**Source document**:
--

By NIKI TURNER | [email protected]
MEEKER | If you’ve visited Meeker Family Health in the last six weeks you may have met Tessa Hennesy, a third year CU School of Medicine student completing a rotation in family medicine. During the third year, medical school students get to test out different subspecialties of medicine through a series of rotations. “We get to try a little bit of everything,” she said. “Some people say third year is what you’re here for.”
Hennesy, a Denver metro resident, just completed her rotation and said she enjoyed it. “I get to meet patients, I get to kind of challenge myself, especially here, and ask myself what I would miss if I were the doctor,” she said of her time at PMC. “It’s this beautiful mesh of everything I’ve learned from books and lectures and then you have to tweak it all and it’s about the patient.”
She’s done a two-week rotation in neurology and a rotation in psychiatry. She enjoyed the psychiatry rotation because of the time she could spend talking to each patient. “That’s kind of streamlined well into family medicine. You’re in charge of the entire patient, their entire well-being, and nothing is off-limits.”
Hennesy didn’t necessarily follow a traditional path to medicine as a career. Two doctors in her family — OB/Gyns on her father’s side — encouraged her to “do anything else.”
She said her initial thought was to become an engineer and make biomedical devices, but when she got into a semester of engineering at CU Boulder, she realized she wanted something different. “It wasn’t people-y enough. I wanted to be talking and working with people,” she said. She switched majors and went into neuroscience and audiology and speech pathology and started doing research in audiology and after realizing research wasn’t her passionshe went ahead and headed into pre-med.
She said she hasn’t regretted the decision at all. “I love talking to patients and hearing their stories and symptoms.”

--

**Task**: Retype everything in the article about the medical student's rotation from "Hennesy didn’t necessarily" down to "headed into pre-med.". The records aren't needed for this work.

**Collected data entries**:
--

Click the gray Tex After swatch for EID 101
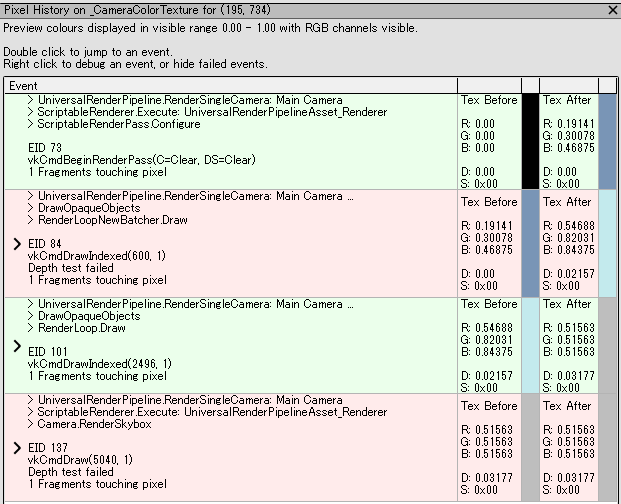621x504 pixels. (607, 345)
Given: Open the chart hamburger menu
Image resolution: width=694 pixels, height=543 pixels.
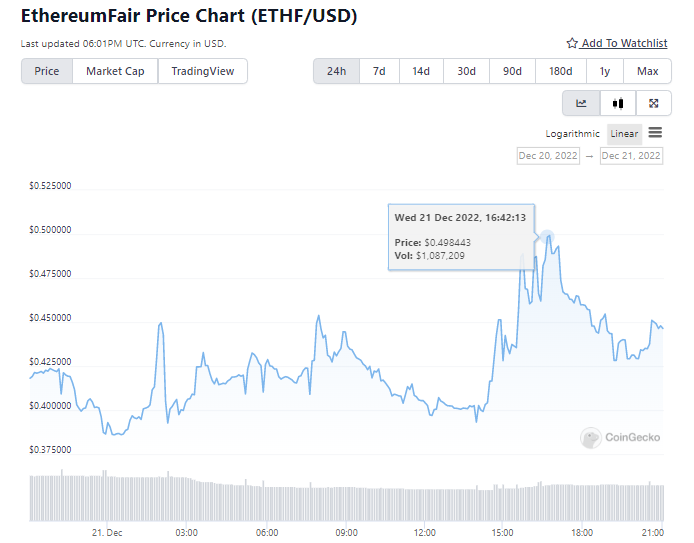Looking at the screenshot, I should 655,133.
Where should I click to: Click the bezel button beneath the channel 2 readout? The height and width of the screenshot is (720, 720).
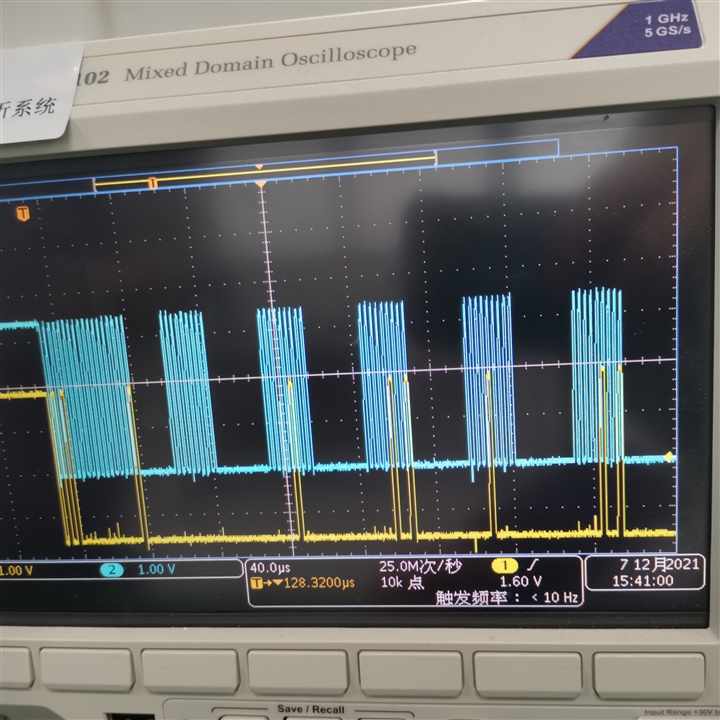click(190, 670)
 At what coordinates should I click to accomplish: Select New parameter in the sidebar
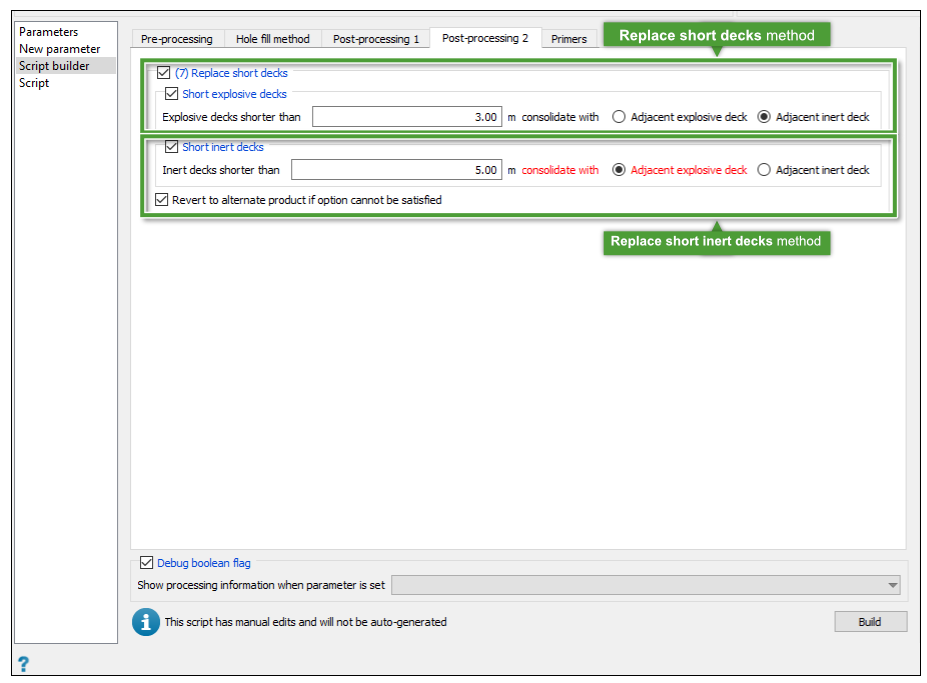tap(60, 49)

--

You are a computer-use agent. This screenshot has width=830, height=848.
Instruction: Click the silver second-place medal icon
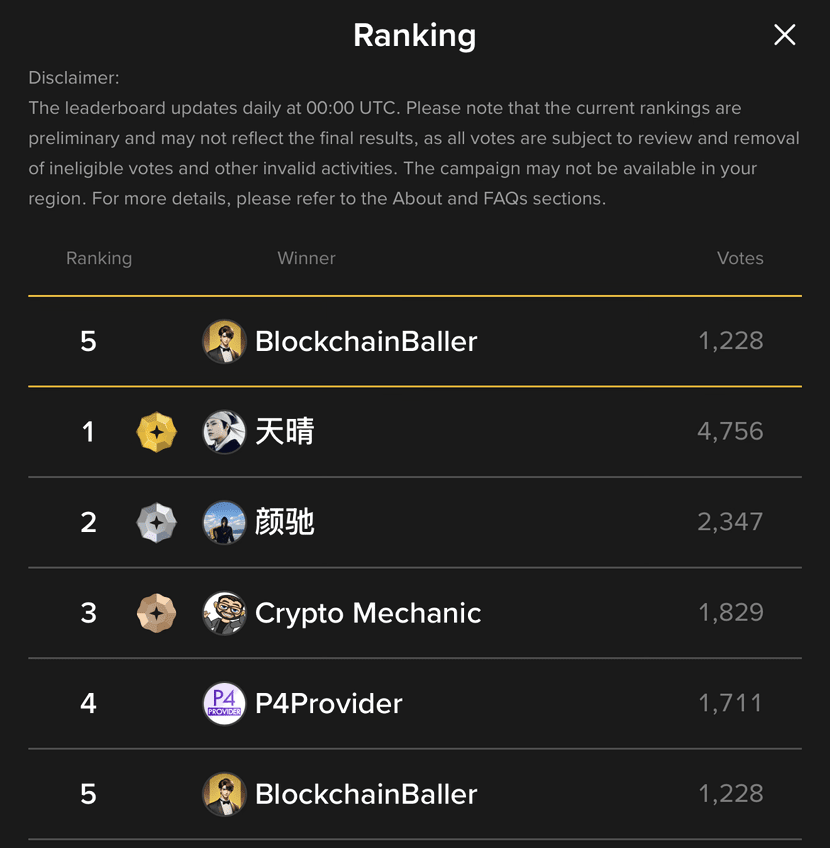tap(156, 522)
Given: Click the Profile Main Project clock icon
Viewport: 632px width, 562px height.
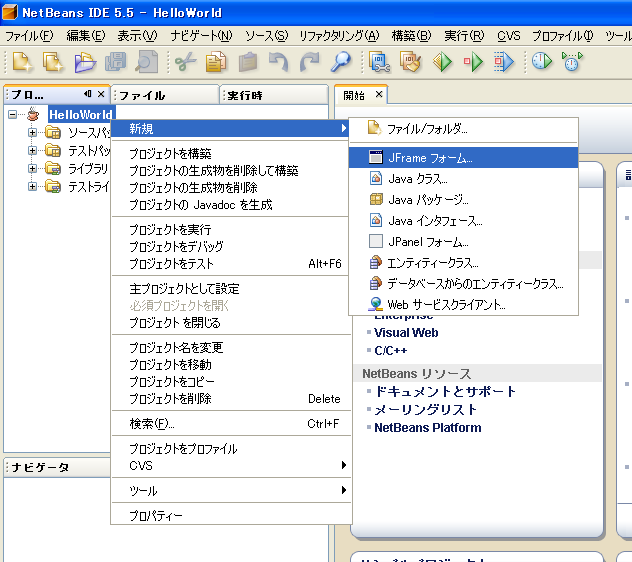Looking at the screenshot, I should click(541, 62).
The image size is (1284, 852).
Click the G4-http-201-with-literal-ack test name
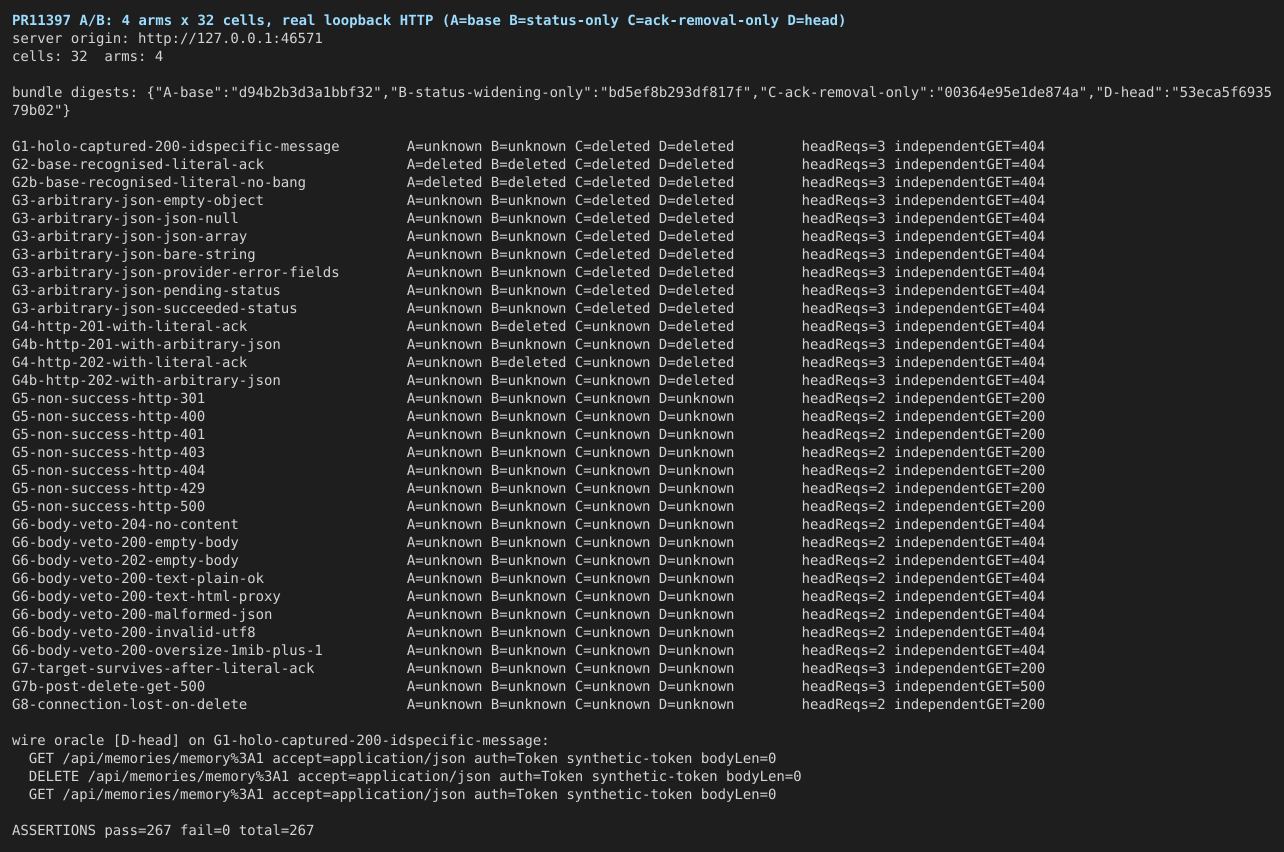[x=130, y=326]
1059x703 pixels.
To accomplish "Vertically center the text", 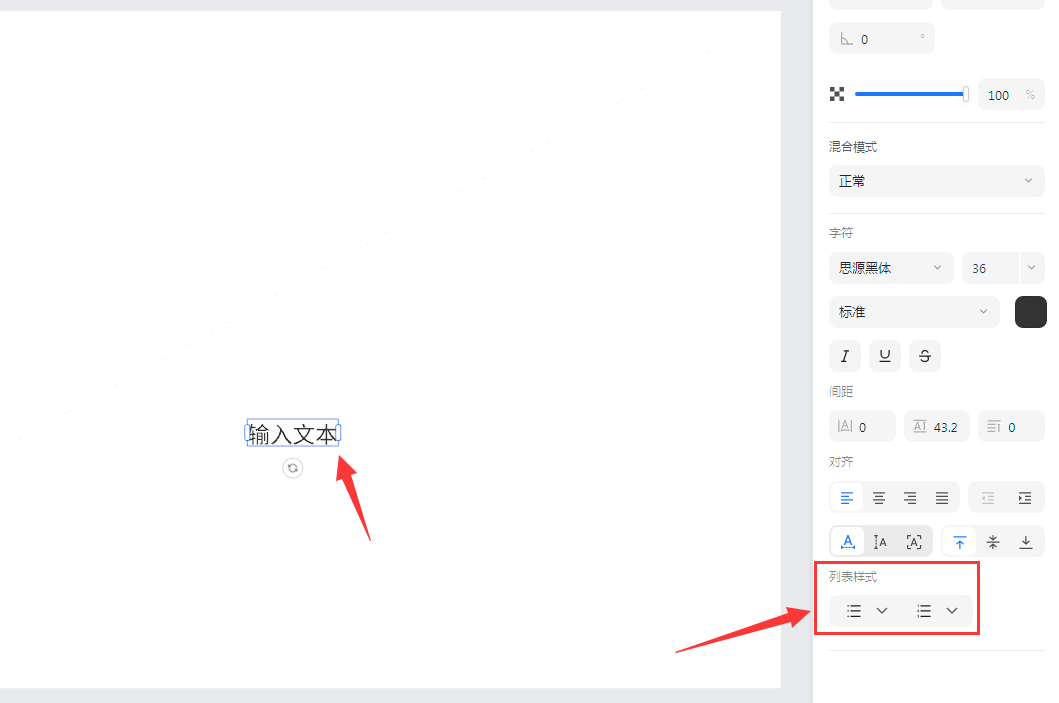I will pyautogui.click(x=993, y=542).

--

**Solution for this problem**:
Hennesy didn’t necessarily follow a traditional path to medicine as a career. Two doctors in her family — OB/Gyns on her father’s side — encouraged her to “do anything else.”
She said her initial thought was to become an engineer and make biomedical devices, but when she got into a semester of engineering at CU Boulder, she realized she wanted something different. “It wasn’t people-y enough. I wanted to be talking and working with people,” she said. She switched majors and went into neuroscience and audiology and speech pathology and started doing research in audiology and after realizing research wasn’t her passionshe went ahead and headed into pre-med.